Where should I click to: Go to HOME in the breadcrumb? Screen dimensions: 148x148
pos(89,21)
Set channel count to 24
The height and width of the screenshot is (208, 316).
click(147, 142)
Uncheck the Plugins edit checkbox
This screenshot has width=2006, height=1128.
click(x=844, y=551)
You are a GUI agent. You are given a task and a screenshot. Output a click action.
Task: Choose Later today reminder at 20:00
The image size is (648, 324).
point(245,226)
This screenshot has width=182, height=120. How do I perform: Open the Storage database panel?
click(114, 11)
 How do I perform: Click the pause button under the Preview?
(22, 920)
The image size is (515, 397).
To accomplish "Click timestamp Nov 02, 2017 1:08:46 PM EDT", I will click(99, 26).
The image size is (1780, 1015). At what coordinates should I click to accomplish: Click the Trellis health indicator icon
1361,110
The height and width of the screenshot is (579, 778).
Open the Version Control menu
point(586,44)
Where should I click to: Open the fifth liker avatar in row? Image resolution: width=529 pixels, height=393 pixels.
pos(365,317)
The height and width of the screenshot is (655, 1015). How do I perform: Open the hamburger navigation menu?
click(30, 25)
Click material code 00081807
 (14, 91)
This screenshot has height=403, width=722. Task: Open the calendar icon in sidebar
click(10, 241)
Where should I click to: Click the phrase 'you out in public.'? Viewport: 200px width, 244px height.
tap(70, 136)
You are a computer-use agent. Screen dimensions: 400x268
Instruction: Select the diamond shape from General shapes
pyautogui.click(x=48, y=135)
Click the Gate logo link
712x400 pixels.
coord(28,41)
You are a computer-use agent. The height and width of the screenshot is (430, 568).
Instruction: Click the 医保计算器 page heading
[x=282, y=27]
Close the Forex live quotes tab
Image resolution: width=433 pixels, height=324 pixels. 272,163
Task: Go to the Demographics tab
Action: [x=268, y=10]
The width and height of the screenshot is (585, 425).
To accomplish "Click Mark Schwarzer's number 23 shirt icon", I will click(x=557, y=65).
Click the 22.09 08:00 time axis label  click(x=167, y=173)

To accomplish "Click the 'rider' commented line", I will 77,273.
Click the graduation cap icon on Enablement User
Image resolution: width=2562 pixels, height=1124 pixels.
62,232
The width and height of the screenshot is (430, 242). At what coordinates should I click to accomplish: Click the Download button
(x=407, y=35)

+++++

* Aim
Copy all of the material above word for word.

* Answer below
Where should I click to: Go to HOME in the breadcrumb? Screen dimensions: 148x148
pos(89,21)
Set channel count to 24
The height and width of the screenshot is (208, 316).
click(147, 142)
Uncheck the Plugins edit checkbox
This screenshot has width=2006, height=1128.
click(x=844, y=551)
You are a GUI agent. You are given a task and a screenshot. Output a click action.
Task: Choose Later today reminder at 20:00
The image size is (648, 324).
point(245,226)
This screenshot has width=182, height=120. How do I perform: Open the Storage database panel?
click(114, 11)
 How do I perform: Click the pause button under the Preview?
(22, 920)
The image size is (515, 397).
To accomplish "Click timestamp Nov 02, 2017 1:08:46 PM EDT", I will click(99, 26).
The image size is (1780, 1015). At what coordinates should I click to accomplish: Click the Trellis health indicator icon
1361,110
The height and width of the screenshot is (579, 778).
Open the Version Control menu
point(586,44)
Where should I click to: Open the fifth liker avatar in row? Image resolution: width=529 pixels, height=393 pixels.
pos(365,317)
The height and width of the screenshot is (655, 1015). How do I perform: Open the hamburger navigation menu?
click(30, 25)
Click material code 00081807
 (14, 91)
This screenshot has height=403, width=722. Task: Open the calendar icon in sidebar
click(10, 241)
Where should I click to: Click the phrase 'you out in public.'? Viewport: 200px width, 244px height.
tap(70, 136)
You are a computer-use agent. Screen dimensions: 400x268
Instruction: Select the diamond shape from General shapes
pyautogui.click(x=48, y=135)
Click the Gate logo link
712x400 pixels.
coord(28,41)
You are a computer-use agent. The height and width of the screenshot is (430, 568).
Instruction: Click the 医保计算器 page heading
[x=282, y=27]
Close the Forex live quotes tab
Image resolution: width=433 pixels, height=324 pixels. 272,163
Task: Go to the Demographics tab
Action: [x=268, y=10]
The width and height of the screenshot is (585, 425).
To accomplish "Click Mark Schwarzer's number 23 shirt icon", I will click(x=557, y=65).
Click the 22.09 08:00 time axis label  click(x=167, y=173)

To accomplish "Click the 'rider' commented line", I will 77,273.
Click the graduation cap icon on Enablement User
Image resolution: width=2562 pixels, height=1124 pixels.
62,232
The width and height of the screenshot is (430, 242). At what coordinates should I click to accomplish: Click the Download button
(x=407, y=35)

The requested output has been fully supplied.